Listed companies must also submit to the stock exchange, an Auditors’
Certificate to the effect that the accounting treatment contained in such
schemes is in compliance with all the applicable Accounting Standards.
Listed Companies must comply with the requirements of SEBI Cir CFD
/DIL/1/2014 which lays down various procedures for obtaining SEBI’s permission.
These include, obtaining share holders’ approval through Postal Ballot and
eVoting in certain cases, e.g., where the promoters would be issued additional
shares under the Scheme, where related parties are involved in the Scheme, etc.
- Receive
the approval of the Stock Exchange and the SEBI in case of Listed Company
- Apply
to the High Court / National Company Law Tribunal in Form Nos. 33 and 34
- Send a copy of the Application to the ROC within 30
days
Taxation of business restructuring and reorganization in
Bangalore, India, is subject to the provisions of the Income Tax Act, 1961.
Business restructuring and reorganization can take various forms, such as
mergers, demergers, amalgamations, and acquisitions. The tax implications will
vary based on the specific type of restructuring. Here are some key points to
consider:
1. Mergers and Amalgamations: Section 2(1B) of the Income Tax Act: Defines mergers and
amalgamations.
Tax Neutral: In general, mergers and amalgamations can be
tax-neutral if certain conditions are met. This means that the accumulated
losses and unabsorbed depreciation of the amalgamating company can be carried
forward to the amalgamated company.
Exemption: Capital gains arising from the transfer of
capital assets in a scheme of amalgamation are exempt from tax.

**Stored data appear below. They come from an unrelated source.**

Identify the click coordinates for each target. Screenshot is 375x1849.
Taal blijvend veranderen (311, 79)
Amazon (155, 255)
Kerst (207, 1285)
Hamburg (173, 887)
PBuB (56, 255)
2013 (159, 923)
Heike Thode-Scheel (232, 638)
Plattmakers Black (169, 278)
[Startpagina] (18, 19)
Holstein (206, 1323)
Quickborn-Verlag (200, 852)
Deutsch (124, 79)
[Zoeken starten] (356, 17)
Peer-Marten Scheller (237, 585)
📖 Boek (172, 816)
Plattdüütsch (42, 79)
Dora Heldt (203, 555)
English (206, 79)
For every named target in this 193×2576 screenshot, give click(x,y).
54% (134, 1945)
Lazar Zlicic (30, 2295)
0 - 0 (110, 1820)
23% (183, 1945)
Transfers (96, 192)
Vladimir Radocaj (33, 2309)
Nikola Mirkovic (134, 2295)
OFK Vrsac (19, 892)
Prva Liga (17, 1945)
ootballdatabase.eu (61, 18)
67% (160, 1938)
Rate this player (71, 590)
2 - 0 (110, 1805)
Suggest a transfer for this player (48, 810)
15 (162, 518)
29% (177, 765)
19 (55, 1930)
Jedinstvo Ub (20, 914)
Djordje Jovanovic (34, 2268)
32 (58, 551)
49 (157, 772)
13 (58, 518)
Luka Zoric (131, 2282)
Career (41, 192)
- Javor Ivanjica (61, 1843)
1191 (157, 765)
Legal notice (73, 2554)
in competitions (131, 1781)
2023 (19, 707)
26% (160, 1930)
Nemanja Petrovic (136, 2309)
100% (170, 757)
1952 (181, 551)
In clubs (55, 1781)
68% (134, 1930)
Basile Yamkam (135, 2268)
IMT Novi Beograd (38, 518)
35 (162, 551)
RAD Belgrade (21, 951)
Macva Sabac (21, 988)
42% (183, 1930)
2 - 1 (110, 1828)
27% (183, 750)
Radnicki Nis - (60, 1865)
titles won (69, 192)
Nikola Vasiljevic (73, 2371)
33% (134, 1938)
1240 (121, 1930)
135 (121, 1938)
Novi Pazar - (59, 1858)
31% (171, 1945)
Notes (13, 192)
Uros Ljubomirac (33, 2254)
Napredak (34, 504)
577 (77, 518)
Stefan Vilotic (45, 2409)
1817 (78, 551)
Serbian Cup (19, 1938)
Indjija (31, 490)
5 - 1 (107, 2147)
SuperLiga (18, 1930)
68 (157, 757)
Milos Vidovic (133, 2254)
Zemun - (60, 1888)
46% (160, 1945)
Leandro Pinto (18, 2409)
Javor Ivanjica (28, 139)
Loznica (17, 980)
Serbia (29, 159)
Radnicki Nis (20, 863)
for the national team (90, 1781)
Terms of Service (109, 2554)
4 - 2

2. Demergers: Section 2(19AA) of the Income Tax Act: Defines demerger.
Tax Neutral: Similar to mergers, demergers can also be
tax-neutral if certain conditions are satisfied.
Exemption: Capital gains arising from the transfer of
capital assets in a scheme of demerger are exempt from tax.
3. Transfer Pricing: In case of restructuring involving international
transactions, transfer pricing regulations apply. Transactions between related
parties should be conducted at arm's length prices.
4. Stamp Duty: Stamp duty implications may arise on the transfer of assets
as per the Karnataka Stamp Act, 1957.
5. Goods and Services Tax (GST): GST implications should be considered, especially in the
case of the transfer of a business as a going concern.
6. Compliance with Regulatory Authorities: Compliance with regulatory authorities like the Securities
and Exchange Board of India (SEBI) may be required in case of listed companies.
7. Employee Stock Options (ESOPs): Tax implications related to ESOPs should be considered,
especially if there is a change in ownership or control.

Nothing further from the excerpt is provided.